Jakby w twarz z otwartej ręki…
Przyjacielu, powiedz mi, proszę, dlaczego
Twoje kłamstwa bolą bardziej niż ból?
W pierwszym pustym świecie trudu próżnego
Możesz żyć, jakbym to ja był sługa – ty król.
Jakby księżyc wschodził zamiast gwiazdy…
Przyjacielu, powiedz mi proszę, czy wiesz
Jak trudno było żyć, kiedy Ty umierałeś?
Ostatnia zielona nadzieja mówiła, że chcesz
Trwać i śpiewać, tulić drzewa, które znałeś.

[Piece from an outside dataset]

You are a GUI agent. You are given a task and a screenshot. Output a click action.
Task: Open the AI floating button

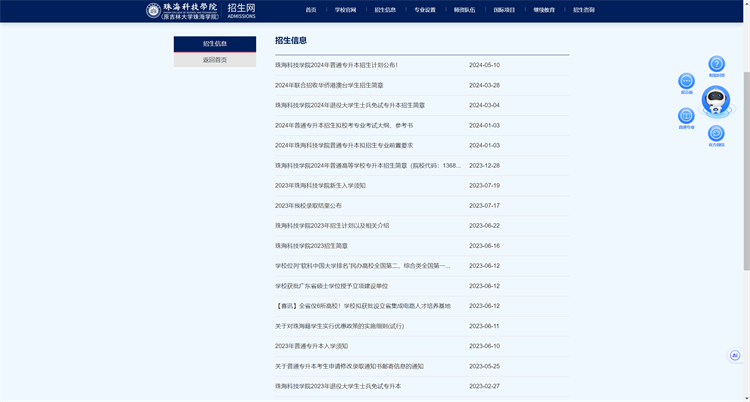click(x=735, y=355)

Jakby wcześniej przychodziło później…
Przyjacielu, powiedz mi, proszę, czy czułeś
Jak serce stanęło i że uczyniono Cię niczym?
Zamknęli wieko i mówili, że śmiercią zatrułeś
Ich życie – zamknęli słowem, podobno dziewiczym.
Jakby jeden dzień tylko spalili…
Przyjacielu, powiedz mi proszę, czy teraz
Jest lepiej, pod ziemią, w czarnym świecie?
Dołączę do ciebie, zobaczę jak oczy otwierasz
I zrzucę swój ciężar w istnienia brudne śmiecie.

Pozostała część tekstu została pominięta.